Stored data entries

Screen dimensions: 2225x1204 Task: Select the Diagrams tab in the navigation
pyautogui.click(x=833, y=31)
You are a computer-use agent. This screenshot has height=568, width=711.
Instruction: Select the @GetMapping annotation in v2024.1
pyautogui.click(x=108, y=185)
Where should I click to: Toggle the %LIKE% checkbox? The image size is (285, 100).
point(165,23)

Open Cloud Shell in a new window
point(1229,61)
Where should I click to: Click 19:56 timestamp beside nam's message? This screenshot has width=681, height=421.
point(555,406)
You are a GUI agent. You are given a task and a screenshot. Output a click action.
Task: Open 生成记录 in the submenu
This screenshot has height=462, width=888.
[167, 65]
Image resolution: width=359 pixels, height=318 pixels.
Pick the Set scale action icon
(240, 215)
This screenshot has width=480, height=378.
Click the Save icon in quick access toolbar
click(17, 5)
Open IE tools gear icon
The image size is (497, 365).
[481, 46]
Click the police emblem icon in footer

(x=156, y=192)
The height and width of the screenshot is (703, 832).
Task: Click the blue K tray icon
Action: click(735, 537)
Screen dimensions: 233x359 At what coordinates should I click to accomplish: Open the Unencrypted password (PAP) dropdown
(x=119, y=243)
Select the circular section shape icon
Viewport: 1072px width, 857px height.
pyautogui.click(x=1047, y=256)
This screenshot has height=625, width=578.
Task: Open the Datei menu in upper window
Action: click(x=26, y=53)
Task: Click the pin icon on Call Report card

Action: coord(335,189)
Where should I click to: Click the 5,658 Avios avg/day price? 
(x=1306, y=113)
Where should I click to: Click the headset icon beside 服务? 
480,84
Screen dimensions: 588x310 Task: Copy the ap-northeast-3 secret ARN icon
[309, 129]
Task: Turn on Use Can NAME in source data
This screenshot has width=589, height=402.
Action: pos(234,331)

## Work order
Print exactly the lines above, between the one holding "Where should I click to: Click 19:56" and the one holding "This screenshot has width=480, height=378.", inclusive, and nothing besides.

## Output of the task
Where should I click to: Click 19:56 timestamp beside nam's message? This screenshot has width=681, height=421.
point(555,406)
You are a GUI agent. You are given a task and a screenshot. Output a click action.
Task: Open 生成记录 in the submenu
This screenshot has height=462, width=888.
[167, 65]
Image resolution: width=359 pixels, height=318 pixels.
Pick the Set scale action icon
(240, 215)
This screenshot has width=480, height=378.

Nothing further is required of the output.